The company's operating profit came in at 300.1 billion yen ($2.76 billion) for October-December, from 376.99 billion yen in the same period a year earlier.
Excluding the impact of one-off items including last year’s gain linked to the acquisition of music publisher EMI, profit rose 6%.
For the quarter ended December 31, 2019, Sony's profit at its sensing division rose to 75.2 billion yen from 46.5 billion yen in the same period a year earlier.
Meanwhile, Sony’s gaming business saw profit fall to 53.5 billion yen from 73.1 billion yen as sales of its six-year-old PlayStation 4 console continued to decline.
The firm has said the PlayStation 5, scheduled for release this year, will feature better graphics, advanced haptic controllers and other improvements.

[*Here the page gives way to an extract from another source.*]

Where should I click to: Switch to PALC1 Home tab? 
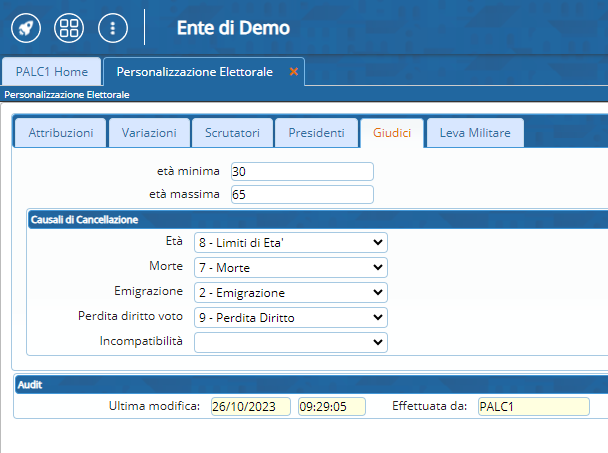pos(51,72)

The Japanese entertainment and electronics firm also raised its annual profit forecast to 880 billion yen from 840 billion yen. Sony expects consolidated sales and operating revenue (sales) for the fiscal year ending March 31, 2020 to be higher than the company's October forecast due to higher-than-expected sales primarily in the Financial Services and Imaging & Sensing Solutions (I&SS) segments, partially offset by lower-than-expected sales in the Game & Network Services (G&NS) and Electronics Products & Solutions (EP&S) segments.
Sales of Sony's Game & Network Services (G&NS) segment are expected to be lower than the October forecast primarily due to lower-than-expected software sales of non-first-party titles.

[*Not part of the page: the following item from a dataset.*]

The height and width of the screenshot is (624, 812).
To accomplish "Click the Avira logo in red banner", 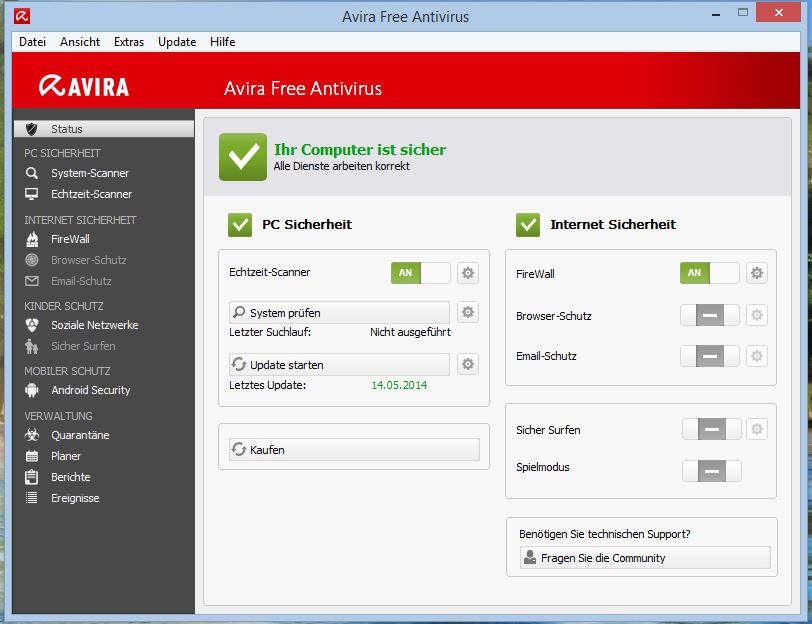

Electronics Products & Solutions (EP&S) sales are expected to be lower than the October forecast due to lower-than-expected sales of televisions, digital cameras and broadcast- and professional-use products, reflecting a downturn in the market.
Sales of Sony's Imaging & Sensing Solutions (I&SS) segment are expected to be higher than the October forecast due to higher-than-expected sales of image sensors for mobile products, resulting from an improvement in product mix and higher-than-expected unit sales.
Sony's Financial Services revenue is expected to be higher than the October forecast primarily due to an improvement in investment performance in the separate accounts at Sony Life Insurance Co. Ltd. (“Sony Life”). Operating income is expected to be lower than the October forecast primarily due to an overall deterioration in the provision of policy reserves for minimum guarantees for variable life insurance, resulting from market fluctuations and other factors, and net gains and losses on derivative transactions to hedge market risks for products at Sony Life.
Sony’s sensor business continued to thrive as smartphone makers compete to adopt larger image sensors and multiple lenses on embedded cameras for improved picture quality.
The Japanese firm controls about a half of the world’s image sensor market, supplying most global smartphone makers including Apple and Huawei Technologies Co Ltd.
At the press conference in Tokyo, CFO Totoki got several questions about the coronavirus and how it could affect the business. Many customers incorporate Sony’s image sensors into smartphones and camera modules assembled in China so disruption is a risk, while production stoppages could also affect the supply of PlayStation 4 consoles, he said. Whether Sony will meet the new full-year targets depends on the severity of the virus outbreak, Totoki said.
“We can’t rule out the possibility that the impact will be significant enough to force us to roll back” the higher earnings targets announced today, Totoki said.